Every extra mile and every idle hour in port is a ‘carbon tax’ that a vessel pays with its annual rating. While the industry focuses on engine efficiency, the real battle for the CII rating is won or lost in the chartering office, where the ship’s trajectory is decided long before the engine starts, writes Natalia Liashenko, the CEO and founder of Marine Solver.
Decarbonisation in shipping is currently evolving along two main paths: the technological (new fuels and designs) and the operational (voyage execution). While both are essential, they often miss a critical third layer where the actual environmental fate of a vessel is decided: the commercial decision-making layer.
In the era of CII ratings and EU ETS, we are seeing a growing gap between how a voyage is executed and how a year is planned. This gap creates what I call the ‘geographical trap’ – a situation where even the most fuel-efficient vessel cannot escape a poor rating due to the structural constraints of its employment.
The fairway concept
In navigation, a fairway defines the safe water for a vessel. In the commercial world, every chartering decision – selecting a cargo, a route, or a delivery window – creates a commercial fairway.

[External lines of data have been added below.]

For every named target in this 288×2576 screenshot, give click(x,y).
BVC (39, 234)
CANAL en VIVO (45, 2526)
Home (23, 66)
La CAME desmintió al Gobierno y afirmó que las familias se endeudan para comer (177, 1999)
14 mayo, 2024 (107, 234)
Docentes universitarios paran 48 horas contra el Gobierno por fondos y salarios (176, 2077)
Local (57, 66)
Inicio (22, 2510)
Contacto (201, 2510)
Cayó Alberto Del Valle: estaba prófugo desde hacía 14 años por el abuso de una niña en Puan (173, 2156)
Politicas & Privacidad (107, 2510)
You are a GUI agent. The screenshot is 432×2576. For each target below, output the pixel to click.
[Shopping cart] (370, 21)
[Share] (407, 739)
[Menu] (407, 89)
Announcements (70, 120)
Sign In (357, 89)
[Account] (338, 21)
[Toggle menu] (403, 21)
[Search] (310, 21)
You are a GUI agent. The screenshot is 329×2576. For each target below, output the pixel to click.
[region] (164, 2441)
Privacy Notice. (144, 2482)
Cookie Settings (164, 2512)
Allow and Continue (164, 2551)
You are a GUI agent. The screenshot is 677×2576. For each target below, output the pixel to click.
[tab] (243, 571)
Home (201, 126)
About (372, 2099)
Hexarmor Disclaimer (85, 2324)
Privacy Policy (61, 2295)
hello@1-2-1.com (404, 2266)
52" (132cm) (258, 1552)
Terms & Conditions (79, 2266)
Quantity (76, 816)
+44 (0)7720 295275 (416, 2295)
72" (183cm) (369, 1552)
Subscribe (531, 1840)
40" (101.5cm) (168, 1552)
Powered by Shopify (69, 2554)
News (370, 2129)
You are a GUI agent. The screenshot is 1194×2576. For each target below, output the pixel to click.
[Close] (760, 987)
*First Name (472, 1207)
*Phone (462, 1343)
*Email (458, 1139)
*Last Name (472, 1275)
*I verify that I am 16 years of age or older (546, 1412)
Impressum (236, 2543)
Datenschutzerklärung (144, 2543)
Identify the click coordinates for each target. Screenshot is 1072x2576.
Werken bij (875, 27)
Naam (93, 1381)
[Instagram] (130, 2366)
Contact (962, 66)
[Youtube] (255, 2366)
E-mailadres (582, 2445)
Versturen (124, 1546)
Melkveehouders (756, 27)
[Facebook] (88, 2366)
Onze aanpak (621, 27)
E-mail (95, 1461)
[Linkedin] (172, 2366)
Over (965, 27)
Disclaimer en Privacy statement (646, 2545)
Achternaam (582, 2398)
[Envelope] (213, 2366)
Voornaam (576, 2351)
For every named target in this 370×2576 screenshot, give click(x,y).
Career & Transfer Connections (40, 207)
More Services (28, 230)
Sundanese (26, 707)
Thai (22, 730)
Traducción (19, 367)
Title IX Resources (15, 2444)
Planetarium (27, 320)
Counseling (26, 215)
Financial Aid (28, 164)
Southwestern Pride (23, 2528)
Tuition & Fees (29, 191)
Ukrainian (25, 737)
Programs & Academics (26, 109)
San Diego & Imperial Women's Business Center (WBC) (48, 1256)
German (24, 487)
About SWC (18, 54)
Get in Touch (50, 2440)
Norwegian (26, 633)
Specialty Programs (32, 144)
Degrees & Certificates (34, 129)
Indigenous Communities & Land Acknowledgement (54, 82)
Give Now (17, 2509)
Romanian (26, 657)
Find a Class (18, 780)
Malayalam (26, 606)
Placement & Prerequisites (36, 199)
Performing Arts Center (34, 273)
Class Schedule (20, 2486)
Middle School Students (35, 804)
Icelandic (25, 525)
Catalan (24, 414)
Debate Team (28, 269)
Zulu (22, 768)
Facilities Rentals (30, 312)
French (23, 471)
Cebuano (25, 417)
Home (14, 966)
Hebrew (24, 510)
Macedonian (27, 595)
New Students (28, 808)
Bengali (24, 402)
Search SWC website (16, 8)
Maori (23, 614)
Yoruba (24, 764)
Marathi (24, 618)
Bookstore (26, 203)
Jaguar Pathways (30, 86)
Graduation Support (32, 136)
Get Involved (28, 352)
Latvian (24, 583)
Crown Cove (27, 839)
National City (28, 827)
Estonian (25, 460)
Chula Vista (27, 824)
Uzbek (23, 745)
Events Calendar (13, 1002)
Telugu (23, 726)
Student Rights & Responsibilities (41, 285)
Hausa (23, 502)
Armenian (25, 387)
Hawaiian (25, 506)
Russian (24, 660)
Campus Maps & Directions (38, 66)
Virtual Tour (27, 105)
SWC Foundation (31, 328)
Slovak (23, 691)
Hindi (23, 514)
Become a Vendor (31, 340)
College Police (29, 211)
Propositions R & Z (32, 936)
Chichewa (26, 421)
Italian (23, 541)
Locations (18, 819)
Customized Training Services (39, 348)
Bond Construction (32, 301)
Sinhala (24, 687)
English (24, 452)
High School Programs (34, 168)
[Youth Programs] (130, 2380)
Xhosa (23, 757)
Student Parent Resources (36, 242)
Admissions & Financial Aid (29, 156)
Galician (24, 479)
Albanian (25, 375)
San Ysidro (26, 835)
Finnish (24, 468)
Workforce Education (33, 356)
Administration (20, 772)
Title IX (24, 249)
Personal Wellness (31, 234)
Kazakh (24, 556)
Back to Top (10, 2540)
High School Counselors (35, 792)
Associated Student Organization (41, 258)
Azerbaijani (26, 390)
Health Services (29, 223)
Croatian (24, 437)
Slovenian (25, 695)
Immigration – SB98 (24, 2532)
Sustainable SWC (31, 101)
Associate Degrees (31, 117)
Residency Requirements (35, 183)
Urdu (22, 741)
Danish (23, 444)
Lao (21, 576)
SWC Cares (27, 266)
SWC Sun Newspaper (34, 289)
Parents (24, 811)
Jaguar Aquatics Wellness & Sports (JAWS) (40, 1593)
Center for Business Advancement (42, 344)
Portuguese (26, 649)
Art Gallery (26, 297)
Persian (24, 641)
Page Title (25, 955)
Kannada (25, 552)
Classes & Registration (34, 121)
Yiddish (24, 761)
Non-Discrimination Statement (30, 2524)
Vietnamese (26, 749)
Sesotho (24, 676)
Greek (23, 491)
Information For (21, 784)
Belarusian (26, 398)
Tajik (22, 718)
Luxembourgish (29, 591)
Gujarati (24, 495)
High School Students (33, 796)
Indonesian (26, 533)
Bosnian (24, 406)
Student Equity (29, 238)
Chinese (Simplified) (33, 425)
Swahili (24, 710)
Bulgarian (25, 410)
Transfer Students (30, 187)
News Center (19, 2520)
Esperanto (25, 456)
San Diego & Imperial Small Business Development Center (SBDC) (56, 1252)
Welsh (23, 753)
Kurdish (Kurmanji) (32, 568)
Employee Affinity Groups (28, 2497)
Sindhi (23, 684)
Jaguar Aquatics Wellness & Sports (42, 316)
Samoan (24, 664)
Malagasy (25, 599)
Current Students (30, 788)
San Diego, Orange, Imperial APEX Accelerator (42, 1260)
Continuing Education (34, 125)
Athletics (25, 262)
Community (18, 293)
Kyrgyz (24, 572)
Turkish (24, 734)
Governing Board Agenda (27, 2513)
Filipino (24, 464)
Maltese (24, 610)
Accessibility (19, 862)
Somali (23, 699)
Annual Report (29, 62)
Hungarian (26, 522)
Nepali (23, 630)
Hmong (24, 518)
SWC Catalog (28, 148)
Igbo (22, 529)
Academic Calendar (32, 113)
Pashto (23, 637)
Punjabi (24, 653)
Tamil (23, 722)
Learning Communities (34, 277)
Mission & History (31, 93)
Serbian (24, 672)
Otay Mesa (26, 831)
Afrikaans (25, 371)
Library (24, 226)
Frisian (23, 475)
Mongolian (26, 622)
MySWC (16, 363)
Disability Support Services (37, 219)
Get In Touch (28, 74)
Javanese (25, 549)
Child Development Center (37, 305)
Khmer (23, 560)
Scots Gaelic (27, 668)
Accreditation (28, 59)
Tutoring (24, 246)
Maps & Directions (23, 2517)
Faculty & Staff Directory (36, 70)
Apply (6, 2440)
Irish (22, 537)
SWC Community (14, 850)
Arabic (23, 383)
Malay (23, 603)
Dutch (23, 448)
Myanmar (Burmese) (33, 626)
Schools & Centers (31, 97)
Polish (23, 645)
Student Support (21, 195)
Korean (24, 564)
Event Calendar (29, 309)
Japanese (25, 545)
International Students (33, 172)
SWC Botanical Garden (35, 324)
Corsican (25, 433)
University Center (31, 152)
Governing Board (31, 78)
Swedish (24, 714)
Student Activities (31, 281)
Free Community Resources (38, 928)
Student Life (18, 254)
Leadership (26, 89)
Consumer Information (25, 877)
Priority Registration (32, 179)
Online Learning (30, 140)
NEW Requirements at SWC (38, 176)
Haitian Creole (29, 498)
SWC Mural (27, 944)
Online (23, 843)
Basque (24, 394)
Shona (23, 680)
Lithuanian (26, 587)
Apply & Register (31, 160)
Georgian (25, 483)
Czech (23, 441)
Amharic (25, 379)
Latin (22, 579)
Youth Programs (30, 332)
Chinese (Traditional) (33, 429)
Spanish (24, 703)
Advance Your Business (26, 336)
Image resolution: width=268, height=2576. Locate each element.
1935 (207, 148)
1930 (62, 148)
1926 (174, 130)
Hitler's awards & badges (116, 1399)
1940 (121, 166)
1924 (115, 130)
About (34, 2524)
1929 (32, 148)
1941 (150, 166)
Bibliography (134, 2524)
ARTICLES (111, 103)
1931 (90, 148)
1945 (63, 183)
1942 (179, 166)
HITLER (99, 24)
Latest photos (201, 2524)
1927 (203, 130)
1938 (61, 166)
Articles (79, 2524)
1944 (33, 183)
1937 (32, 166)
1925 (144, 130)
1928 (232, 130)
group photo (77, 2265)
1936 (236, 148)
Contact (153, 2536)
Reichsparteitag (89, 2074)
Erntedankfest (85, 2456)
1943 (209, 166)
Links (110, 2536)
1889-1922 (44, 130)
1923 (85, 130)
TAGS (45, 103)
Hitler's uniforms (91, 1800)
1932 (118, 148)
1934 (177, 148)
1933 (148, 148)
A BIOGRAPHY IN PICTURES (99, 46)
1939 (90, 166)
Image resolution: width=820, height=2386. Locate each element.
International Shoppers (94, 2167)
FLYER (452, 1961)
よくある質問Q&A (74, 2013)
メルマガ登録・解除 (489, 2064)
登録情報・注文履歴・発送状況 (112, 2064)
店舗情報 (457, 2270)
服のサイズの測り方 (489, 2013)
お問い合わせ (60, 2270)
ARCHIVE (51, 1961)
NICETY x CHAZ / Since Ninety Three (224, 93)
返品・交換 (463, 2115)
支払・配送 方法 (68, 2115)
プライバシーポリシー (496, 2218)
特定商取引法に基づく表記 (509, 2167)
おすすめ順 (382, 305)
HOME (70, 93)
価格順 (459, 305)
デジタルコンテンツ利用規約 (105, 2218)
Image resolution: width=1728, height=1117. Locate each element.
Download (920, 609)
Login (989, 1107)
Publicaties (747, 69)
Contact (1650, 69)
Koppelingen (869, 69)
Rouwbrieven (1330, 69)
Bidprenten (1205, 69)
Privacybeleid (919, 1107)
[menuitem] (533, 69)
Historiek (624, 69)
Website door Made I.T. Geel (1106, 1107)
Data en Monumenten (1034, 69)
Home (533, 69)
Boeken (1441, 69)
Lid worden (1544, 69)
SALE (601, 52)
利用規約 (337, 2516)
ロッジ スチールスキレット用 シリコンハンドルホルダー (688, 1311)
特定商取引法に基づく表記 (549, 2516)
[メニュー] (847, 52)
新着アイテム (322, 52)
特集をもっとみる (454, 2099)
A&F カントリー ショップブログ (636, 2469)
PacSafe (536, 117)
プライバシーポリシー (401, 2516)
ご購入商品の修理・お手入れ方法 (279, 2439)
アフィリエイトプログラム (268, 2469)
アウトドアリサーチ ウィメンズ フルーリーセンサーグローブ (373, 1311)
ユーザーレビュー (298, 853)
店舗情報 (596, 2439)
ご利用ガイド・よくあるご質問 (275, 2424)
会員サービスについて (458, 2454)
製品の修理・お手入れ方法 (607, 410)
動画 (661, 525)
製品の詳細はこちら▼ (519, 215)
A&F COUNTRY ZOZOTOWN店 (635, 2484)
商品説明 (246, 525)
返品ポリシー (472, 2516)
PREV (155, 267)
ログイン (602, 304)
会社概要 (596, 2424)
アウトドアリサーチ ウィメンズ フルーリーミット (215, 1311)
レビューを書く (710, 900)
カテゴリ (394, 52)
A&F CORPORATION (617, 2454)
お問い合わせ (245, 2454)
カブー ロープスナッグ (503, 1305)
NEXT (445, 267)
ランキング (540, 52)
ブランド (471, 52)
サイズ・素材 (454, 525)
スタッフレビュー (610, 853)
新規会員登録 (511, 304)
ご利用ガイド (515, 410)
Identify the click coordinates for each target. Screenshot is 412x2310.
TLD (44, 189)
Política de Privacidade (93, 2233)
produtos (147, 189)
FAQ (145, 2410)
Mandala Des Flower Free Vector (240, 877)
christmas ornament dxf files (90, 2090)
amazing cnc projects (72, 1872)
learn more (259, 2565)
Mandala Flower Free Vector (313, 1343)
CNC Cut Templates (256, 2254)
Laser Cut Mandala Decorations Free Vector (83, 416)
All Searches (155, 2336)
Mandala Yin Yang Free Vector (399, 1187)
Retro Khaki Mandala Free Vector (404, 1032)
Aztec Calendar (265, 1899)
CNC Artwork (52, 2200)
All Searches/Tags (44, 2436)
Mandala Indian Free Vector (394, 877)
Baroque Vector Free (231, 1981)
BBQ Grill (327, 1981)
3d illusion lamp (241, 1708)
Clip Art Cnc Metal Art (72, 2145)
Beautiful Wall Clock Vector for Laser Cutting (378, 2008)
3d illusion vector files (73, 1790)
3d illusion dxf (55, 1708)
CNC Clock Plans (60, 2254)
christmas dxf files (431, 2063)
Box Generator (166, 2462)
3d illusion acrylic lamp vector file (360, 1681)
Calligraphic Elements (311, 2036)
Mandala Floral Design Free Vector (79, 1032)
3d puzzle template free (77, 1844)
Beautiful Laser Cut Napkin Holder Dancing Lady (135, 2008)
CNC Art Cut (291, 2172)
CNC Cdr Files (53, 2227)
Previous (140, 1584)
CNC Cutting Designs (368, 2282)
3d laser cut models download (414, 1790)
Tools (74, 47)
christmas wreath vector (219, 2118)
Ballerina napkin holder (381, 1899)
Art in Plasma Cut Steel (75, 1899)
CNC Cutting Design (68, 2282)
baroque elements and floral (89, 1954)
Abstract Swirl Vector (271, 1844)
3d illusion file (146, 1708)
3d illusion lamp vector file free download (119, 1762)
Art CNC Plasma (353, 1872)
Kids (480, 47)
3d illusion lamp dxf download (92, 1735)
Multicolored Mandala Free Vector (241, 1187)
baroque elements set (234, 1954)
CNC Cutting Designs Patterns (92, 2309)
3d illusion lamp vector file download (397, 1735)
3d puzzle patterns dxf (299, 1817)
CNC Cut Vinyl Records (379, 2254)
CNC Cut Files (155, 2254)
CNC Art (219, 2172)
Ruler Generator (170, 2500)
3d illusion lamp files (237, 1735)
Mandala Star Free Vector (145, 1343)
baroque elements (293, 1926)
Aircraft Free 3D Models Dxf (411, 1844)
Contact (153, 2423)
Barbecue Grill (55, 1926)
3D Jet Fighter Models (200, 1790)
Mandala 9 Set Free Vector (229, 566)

Once a vessel is committed to a specific cargo or region, the boundaries of its environmental performance are largely fixed. You can optimise speed and fuel consumption during the voyage (the ‘steering’), but if the course itself leads into a high-emission zone or a low-efficiency trade pattern, flawless execution will not save the annual rating.
The geographical trap
Our data modelling reveals a stark reality: environmental performance is not just about how you sail, but where you are sent.
We often see cases where one vessel achieves, for example, a C rating on a specific trade route, while an identical sister ship cannot rise above an E simply because it is operating in a different decision space. If the available cargo pool in a region forces long ballast legs or frequent port delays, the vessel is effectively in a geographical trap. Within this trap, traditional operational optimisation reaches its limit. The problem isn’t in the engine room or on the bridge; it is in the original selection of the voyage chain.
The disconnect of horizons
The root of the problem lies in the mismatch of time horizons. Commercial teams typically operate on a voyage-by-voyage basis. However, decarbonisation metrics like CII are accumulated annually. This creates a computational challenge: the sheer number of variables – cargo combinations, port congestion, and bunker prices – exceeds the capacity of traditional spreadsheet planning.
When decisions are made in isolation, without visibility of the annual trajectory, the vessel’s rating becomes a byproduct of chance rather than a result of strategy. By the time the mid-year report arrives, it is often too late to correct the course. The fairway has already led the vessel into a dead end.
From isolated steps to continuous planning
To break out of these traps, the industry needs to move beyond discrete voyage optimisation toward continuous situational modelling.
Decarbonisation is not an additional constraint; it is a new dimension of commercial quality. Managing it requires the ability to rapidly explore the entire decision space – evaluating not just the next immediate trip, but the sequence of moves that follow.
This is where advanced decision support systems become essential, as they can minimise total time and distance across an entire voyage chain in ways human intuition cannot.
Even with partial market visibility, it is possible to model exit points from low-efficiency regions and identify chains of cargoes that align with the required annual CO2 trajectory.
Conclusion
The boundary of competitive advantage in shipping has shifted. It no longer lies solely in how well a vessel is operated, but in the mathematical rigour applied to where it is positioned.
Flawless steering is vital, but it cannot compensate for a wrong course. The future belongs to those who use advanced digital modelling to see the fairway before they enter it, ensuring that every commercial commitment serves the long-term environmental and financial health of the fleet.